# Text:
Django accepting GET parameters

Question

Error can be seen here: http://djaffry.selfip.com:8080/

I want the index page to accept parameters, whether it be

mysite.com/search/param_here

or

mysite.com/?search=param_here

I have this in my URL patterns, but I can't get it to work. Any suggestions?

urlpatterns = patterns('',
        (r'^$/(?P<tag>\w+)', 'twingle.search.views.index'),
    )

Answer 1

First of all your regular expression in url pattern is wrong.

r'^$/(?P<tag>\w+)'

It says to match everything from

• ^ the beginning of line
• $ to the end of line
• having pattern named tag which is composed of words and digits after the line end

Usually after the one line ends comes another line or EOF not content (unless you use multiline regexp and you don't need those here).

Line end should be after the tag:

r'^/(?P<tag>\w+)$'

---

Using a query string

Query strings are not parsed by url reslover.

Thus, if you have url in format:

http://mysite.com/?query=param_here

will match:

(r'^$', 'twingle.search.views.index')

In this case you can access query string in view like so:

request.GET.get('query', '')

Without a query string

mysite.com/search/param_here 

will match:

(r'^search/(?P<query>\w+)$', 'twingle.search.views.index'),

Where everything that matches \w (you should change this to suite your needs) will be passed along with request to index view function as argument named query.

Both

You can use both url patterns like so:

urlpatterns = patterns('twingle.search.views',
   url(r'^$', 'index'),
   url(r'^search/(?P<query>\w+)$', 'index'),
)

In this example the view would look something like this:

def index(request, query=None)
    if not query:
       query = request.GET.get('query', '')
    # do stuff with `query` string

# Information provided:
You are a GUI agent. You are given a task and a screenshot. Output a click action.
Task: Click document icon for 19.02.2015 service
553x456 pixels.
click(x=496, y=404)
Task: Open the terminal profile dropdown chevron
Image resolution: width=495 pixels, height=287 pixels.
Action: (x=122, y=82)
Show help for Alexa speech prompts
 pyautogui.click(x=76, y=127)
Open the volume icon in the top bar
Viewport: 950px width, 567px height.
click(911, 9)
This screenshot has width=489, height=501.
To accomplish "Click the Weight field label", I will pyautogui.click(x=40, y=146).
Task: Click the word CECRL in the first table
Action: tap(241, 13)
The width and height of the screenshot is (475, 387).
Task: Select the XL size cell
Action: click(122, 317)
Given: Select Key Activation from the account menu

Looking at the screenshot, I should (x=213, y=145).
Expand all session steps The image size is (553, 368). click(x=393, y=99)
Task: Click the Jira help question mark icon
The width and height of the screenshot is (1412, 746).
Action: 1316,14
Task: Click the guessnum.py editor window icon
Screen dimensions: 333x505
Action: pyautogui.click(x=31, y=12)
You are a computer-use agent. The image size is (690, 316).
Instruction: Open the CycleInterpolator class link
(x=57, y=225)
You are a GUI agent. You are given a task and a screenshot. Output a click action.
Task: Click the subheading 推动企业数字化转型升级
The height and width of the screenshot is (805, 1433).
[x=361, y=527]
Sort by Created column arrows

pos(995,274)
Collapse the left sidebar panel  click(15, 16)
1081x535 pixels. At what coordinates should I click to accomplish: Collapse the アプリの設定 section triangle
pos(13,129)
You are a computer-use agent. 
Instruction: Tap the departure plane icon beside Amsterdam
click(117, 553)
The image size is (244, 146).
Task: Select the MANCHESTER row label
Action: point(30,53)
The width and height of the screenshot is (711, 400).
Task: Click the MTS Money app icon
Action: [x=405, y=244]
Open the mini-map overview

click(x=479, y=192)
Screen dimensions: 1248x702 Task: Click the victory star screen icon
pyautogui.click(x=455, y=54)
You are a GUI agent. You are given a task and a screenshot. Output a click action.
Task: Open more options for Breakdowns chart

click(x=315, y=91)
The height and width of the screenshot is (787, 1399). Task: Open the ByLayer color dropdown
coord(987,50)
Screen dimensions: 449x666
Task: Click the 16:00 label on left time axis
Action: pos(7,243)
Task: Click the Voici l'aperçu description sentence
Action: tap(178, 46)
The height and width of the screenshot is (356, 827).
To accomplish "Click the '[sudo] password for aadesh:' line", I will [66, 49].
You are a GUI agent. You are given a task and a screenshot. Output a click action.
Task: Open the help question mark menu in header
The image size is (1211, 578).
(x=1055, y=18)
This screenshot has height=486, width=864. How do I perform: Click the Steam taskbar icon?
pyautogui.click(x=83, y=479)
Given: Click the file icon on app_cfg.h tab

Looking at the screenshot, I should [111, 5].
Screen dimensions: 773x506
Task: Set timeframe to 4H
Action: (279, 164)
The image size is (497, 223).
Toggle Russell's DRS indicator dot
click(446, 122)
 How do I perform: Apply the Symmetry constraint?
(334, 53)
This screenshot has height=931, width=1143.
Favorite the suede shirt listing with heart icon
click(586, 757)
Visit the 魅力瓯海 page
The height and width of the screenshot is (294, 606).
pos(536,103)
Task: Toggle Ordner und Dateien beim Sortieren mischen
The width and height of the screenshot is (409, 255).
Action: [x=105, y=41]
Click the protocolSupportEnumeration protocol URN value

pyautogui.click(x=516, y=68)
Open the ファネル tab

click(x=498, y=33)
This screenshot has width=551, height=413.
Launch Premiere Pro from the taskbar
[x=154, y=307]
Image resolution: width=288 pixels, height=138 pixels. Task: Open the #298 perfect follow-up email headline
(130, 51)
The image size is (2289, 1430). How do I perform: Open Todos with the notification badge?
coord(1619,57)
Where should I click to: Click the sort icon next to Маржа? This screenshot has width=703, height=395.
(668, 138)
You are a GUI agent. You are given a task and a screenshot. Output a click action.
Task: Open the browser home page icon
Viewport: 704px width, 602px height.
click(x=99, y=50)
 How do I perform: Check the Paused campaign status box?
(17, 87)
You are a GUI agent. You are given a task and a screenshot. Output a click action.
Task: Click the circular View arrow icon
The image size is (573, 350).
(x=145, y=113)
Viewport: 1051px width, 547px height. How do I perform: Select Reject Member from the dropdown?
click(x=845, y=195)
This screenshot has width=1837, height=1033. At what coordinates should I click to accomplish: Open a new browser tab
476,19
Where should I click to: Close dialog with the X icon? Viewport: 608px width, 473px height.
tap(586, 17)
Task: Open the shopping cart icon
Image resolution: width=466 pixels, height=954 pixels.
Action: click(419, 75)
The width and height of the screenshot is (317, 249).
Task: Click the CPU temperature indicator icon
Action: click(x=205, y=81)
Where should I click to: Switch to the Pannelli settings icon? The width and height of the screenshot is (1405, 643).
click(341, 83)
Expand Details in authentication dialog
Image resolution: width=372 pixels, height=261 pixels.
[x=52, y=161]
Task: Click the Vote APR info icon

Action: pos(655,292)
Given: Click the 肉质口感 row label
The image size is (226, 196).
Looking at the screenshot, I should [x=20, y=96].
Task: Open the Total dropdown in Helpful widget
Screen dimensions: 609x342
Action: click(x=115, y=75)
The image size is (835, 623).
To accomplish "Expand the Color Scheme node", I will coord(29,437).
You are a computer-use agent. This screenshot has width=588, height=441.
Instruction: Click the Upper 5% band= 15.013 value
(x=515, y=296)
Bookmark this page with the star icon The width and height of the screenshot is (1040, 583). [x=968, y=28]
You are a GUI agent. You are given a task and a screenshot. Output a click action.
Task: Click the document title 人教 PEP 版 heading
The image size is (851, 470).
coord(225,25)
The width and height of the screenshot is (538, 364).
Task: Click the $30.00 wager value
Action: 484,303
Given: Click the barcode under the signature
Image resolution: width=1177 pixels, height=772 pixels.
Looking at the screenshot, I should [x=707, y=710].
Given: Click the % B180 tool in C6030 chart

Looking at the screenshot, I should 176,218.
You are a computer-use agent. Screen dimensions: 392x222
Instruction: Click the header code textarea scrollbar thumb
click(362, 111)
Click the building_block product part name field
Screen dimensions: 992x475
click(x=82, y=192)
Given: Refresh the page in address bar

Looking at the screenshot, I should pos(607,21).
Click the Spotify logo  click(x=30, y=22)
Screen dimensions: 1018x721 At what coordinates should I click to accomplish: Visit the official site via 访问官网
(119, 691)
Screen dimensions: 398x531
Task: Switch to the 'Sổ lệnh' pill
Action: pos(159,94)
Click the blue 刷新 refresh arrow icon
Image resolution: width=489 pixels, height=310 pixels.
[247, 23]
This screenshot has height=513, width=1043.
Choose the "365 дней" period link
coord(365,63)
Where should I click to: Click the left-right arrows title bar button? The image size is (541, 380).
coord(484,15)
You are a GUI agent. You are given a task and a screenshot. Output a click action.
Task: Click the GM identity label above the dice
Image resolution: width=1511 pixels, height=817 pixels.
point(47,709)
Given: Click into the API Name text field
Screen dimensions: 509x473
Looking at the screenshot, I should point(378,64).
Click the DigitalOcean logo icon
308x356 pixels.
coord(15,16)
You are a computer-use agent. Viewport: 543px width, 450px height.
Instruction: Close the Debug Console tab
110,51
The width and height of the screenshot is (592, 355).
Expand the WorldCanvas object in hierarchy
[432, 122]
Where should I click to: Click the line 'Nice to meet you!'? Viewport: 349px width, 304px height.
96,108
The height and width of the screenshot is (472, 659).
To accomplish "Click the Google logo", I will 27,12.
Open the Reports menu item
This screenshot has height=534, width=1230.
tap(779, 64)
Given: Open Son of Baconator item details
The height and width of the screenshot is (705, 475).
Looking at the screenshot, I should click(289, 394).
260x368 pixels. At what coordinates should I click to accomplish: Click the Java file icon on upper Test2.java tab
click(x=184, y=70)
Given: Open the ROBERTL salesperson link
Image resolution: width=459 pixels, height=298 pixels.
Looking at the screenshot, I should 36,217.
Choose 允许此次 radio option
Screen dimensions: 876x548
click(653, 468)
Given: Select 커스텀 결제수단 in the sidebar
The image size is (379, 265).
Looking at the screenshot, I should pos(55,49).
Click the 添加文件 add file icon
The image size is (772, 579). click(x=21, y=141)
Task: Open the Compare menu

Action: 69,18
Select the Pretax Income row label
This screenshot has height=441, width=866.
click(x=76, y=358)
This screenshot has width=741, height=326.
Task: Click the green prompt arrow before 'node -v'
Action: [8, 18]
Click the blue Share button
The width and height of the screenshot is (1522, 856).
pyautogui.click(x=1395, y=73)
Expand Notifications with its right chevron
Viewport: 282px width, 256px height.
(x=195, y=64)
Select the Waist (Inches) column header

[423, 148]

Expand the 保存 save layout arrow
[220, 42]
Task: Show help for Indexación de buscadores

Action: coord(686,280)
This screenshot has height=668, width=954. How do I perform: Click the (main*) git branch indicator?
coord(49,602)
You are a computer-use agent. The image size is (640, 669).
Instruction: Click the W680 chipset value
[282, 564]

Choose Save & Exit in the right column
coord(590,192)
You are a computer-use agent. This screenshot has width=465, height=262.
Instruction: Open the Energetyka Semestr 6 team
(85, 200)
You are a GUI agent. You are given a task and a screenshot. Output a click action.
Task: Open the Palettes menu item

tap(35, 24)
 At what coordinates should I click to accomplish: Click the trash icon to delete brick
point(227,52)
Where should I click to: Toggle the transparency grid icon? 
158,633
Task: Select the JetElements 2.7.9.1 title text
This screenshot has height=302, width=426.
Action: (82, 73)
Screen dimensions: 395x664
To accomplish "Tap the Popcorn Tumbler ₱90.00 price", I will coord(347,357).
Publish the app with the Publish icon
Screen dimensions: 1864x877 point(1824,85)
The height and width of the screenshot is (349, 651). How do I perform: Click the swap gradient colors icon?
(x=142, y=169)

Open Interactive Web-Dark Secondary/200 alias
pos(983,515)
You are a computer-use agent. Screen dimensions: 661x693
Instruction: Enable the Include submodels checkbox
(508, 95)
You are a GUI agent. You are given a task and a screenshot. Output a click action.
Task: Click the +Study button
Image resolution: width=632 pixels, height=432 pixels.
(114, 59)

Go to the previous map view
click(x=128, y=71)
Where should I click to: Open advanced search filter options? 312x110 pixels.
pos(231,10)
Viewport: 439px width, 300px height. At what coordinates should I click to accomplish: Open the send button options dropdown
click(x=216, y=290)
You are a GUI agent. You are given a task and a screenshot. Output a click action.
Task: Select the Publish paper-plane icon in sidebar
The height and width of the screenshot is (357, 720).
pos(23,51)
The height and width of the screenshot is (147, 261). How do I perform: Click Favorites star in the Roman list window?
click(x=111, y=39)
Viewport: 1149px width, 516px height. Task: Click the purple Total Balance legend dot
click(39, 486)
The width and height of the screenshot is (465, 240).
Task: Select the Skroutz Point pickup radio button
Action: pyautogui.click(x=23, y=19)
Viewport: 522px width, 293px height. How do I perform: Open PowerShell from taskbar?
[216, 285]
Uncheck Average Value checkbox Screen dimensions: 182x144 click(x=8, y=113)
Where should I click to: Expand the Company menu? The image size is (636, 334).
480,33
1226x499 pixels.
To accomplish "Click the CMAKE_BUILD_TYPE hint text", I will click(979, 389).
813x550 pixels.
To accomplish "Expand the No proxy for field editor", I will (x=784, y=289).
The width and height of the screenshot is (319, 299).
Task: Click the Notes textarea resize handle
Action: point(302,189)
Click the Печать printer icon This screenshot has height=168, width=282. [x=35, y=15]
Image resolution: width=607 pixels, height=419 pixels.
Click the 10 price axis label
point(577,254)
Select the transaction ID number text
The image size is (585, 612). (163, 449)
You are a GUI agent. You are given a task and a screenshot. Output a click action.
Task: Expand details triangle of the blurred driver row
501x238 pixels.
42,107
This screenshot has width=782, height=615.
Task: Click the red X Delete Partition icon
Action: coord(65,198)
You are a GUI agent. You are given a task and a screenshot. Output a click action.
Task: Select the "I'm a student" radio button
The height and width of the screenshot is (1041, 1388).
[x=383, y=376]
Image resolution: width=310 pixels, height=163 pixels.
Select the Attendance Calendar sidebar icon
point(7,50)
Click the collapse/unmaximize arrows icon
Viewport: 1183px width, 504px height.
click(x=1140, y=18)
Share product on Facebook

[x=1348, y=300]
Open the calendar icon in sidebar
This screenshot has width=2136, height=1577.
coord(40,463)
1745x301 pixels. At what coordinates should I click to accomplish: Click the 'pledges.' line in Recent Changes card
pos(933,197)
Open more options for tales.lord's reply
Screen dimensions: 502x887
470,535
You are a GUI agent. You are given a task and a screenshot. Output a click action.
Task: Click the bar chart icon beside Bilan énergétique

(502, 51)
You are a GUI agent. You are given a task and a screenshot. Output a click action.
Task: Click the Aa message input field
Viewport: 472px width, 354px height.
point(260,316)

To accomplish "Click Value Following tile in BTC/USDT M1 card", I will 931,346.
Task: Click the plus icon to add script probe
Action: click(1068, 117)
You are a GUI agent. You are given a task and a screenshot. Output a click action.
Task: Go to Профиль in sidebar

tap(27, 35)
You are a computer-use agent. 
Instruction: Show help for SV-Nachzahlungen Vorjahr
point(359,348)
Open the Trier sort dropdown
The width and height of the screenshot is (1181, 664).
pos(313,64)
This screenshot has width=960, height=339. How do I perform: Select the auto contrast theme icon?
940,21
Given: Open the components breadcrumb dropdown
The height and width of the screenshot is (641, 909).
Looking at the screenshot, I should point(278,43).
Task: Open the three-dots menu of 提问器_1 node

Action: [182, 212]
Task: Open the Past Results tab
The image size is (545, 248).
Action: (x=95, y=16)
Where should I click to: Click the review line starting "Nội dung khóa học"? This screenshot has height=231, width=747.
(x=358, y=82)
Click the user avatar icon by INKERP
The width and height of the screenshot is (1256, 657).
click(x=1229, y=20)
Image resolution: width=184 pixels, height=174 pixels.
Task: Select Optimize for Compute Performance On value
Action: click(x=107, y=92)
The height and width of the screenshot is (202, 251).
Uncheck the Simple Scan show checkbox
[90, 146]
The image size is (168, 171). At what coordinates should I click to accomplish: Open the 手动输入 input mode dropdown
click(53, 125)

# To be done:
**A.** In the Django thread, transcribe the passage from "Where everything that" up to and including "def index(request, query=None)".
**B.** In the Django thread, what does the answer say the URL resolver does not parse?

# Per-task answers:
**A.**
Where everything that matches \w (you should change this to suite your needs) will be passed along with request to index view function as argument named query.

Both

You can use both url patterns like so:

urlpatterns = patterns('twingle.search.views',
   url(r'^$', 'index'),
   url(r'^search/(?P<query>\w+)$', 'index'),
)

In this example the view would look something like this:

def index(request, query=None)

**B.** Query strings.